Answer:
14
Step-by-step explanation:
Evaluate
[tex](1+\sqrt{2})^3 + (1-\sqrt{2})^3[/tex]
As we have the Cube binomials:
[tex]\boxed{(a+b)^3=a^3+3a^2b+3ab^2+b^3}[/tex]
[tex]\boxed{(a-b)^3=a^3-3a^2b+3ab^2-b^3}[/tex]

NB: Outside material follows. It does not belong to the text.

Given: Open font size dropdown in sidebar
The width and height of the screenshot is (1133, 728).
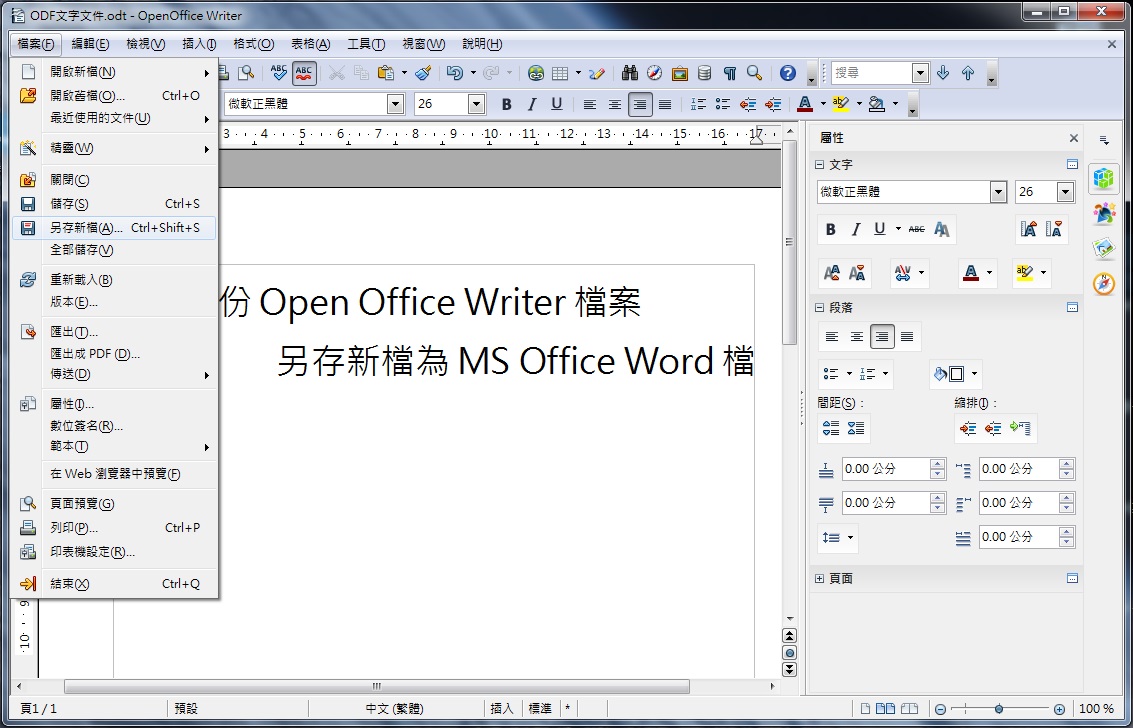Looking at the screenshot, I should [x=1065, y=192].
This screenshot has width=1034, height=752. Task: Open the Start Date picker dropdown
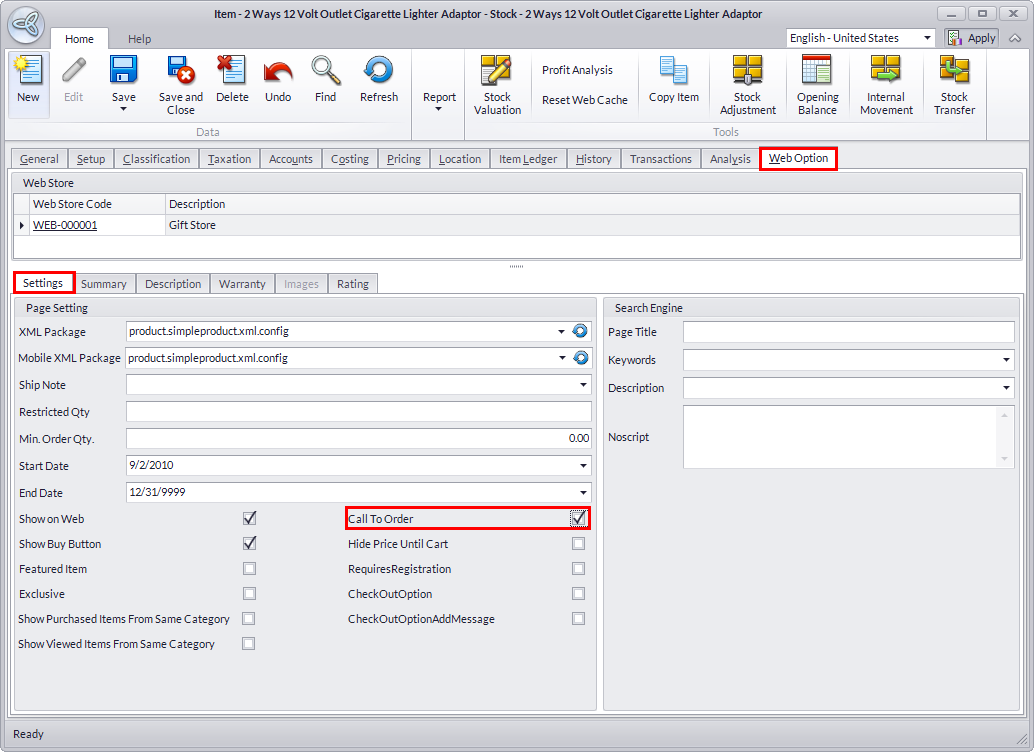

[tex](1+\sqrt{2})^3 =1^3 + 3\cdot 1^2 \cdot\sqrt{2} + 3 \cdot 1 \cdot (\sqrt{2}) ^2 + (\sqrt{2}) ^3 = \boxed{7+5\sqrt{2}}[/tex]
[tex](1-\sqrt{2})^3 =1^3 - 3\cdot 1^2 \cdot\sqrt{2} + 3 \cdot 1 \cdot (\sqrt{2}) ^2 - (\sqrt{2}) ^3 = \boxed{7-5\sqrt{2}}[/tex]
[tex]\therefore (1+\sqrt{2})^3 + (1-\sqrt{2})^3 =7+5\sqrt{2} + 7-5\sqrt{2} = \boxed{14}[/tex]